Google Chrome is often criticised as a RAM hog and the problem is about to worsen. In an effort to mitigate any future security threats posed by the Spectre vulnerability, Google is implementing a technology that will increase Chrome’s RAM usage by over 10%, a number that is significant for many low-end systems.
In an official blog post, Google has announced that it has implemented a new security feature called Site Isolation that will attenuate the risks posed by speculative execution side-channel attacks that are facilitated by vulnerabilities such as Spectre. But the downside is, users will have to trade increased RAM consumption and performance slowdown for some added security
“Site Isolation does cause Chrome to create more renderer processes, which comes with performance tradeoffs: on the plus side, each renderer process is smaller, shorter-lived, and has less contention internally, but there is about a 10-13% total memory overhead in real workloads due to the larger number of processes”, read Google’s blog post.
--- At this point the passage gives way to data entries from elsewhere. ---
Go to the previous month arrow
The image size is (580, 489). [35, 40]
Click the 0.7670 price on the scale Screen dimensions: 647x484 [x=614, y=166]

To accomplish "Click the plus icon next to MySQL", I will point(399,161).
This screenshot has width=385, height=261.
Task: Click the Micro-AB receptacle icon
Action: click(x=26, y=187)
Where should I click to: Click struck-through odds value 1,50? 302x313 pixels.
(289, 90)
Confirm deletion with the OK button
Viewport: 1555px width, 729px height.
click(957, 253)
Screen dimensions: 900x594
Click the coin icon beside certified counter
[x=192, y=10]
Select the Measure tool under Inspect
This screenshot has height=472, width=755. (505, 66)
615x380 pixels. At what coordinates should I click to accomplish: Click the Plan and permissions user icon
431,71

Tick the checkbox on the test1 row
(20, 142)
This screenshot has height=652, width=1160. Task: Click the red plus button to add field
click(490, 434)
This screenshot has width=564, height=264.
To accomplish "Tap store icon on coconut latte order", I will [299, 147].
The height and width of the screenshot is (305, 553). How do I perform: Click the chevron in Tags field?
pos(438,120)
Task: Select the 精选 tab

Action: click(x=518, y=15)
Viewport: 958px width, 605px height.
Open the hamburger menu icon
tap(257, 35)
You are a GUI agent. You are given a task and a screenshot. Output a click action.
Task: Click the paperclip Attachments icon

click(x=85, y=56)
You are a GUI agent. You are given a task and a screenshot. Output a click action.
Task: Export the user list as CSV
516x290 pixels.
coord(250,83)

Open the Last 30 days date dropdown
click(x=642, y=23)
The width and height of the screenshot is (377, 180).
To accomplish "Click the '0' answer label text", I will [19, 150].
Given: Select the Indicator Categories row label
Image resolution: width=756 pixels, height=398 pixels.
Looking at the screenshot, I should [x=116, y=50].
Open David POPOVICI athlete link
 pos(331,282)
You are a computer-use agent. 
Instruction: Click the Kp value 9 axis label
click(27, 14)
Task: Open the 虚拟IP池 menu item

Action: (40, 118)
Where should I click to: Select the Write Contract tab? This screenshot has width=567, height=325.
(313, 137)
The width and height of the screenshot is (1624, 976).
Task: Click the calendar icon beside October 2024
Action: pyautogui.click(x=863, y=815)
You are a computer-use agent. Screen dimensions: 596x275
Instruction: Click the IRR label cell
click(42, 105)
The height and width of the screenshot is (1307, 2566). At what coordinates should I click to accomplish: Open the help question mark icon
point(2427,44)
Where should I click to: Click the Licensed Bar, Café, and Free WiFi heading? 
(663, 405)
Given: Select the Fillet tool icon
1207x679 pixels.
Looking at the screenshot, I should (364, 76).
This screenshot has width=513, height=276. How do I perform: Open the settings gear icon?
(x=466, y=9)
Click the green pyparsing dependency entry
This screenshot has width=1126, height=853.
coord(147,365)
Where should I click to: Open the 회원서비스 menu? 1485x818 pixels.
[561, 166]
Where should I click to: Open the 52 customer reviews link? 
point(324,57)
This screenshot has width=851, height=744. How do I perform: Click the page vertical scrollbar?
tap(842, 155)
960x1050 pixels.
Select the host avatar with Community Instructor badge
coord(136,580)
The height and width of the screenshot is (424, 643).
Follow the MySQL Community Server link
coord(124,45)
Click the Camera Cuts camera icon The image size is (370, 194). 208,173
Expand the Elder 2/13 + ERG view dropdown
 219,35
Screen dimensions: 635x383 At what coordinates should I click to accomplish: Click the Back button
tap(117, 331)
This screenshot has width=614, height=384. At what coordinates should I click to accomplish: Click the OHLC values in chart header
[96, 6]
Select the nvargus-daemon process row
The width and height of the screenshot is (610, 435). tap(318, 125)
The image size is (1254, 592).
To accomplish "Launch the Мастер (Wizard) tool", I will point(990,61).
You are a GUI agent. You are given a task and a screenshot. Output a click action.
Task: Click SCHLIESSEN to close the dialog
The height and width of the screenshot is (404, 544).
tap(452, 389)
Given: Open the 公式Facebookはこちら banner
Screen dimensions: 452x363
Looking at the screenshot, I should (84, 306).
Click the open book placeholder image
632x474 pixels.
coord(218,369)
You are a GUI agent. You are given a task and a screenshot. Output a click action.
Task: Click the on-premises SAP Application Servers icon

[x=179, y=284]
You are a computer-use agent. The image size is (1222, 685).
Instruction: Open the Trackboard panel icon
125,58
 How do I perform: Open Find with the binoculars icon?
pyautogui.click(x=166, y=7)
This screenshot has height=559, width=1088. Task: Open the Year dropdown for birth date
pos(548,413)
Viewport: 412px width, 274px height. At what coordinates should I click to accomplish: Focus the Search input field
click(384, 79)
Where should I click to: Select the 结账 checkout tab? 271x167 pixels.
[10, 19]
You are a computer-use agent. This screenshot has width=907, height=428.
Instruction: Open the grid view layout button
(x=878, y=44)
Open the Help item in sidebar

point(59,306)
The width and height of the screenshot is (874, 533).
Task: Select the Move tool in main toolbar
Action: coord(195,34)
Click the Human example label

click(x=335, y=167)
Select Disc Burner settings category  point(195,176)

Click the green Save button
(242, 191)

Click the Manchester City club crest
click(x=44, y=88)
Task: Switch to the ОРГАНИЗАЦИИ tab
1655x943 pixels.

Google has enabled the Site Isolation security feature on Chrome for Windows, Mac, Linux and the Chrome OS platform, however, the feature has been available as an experimental enterprise policy since Chrome 63. Google claims that Site Isolation is one of the most effective mitigation techniques which can thwart data theft in case an attack like Spectre occurs.
Google began the rollout of Chrome 64 for desktop, which introduced basic mitigation for Meltdown and Spectre (Variant 2) in form of a refreshed JavaScript engine which claimed to block any malicious codes that are eyeing your CPU’s secrets. However, the feature has been available as an experimental enterprise policy since Chrome 63, but it is only now that the feature has been widely available to all Chrome users.
Google has now enabled Site Isolation for 99% of Chrome users on all platforms, with the 1% reserved for monitoring its net impact and effect on performance. Moreover, the feature will be available on an experimental basis in Chrome 68 for Android, and will also make its way as a stable security feature on Chrome for Android to handle similar security threats.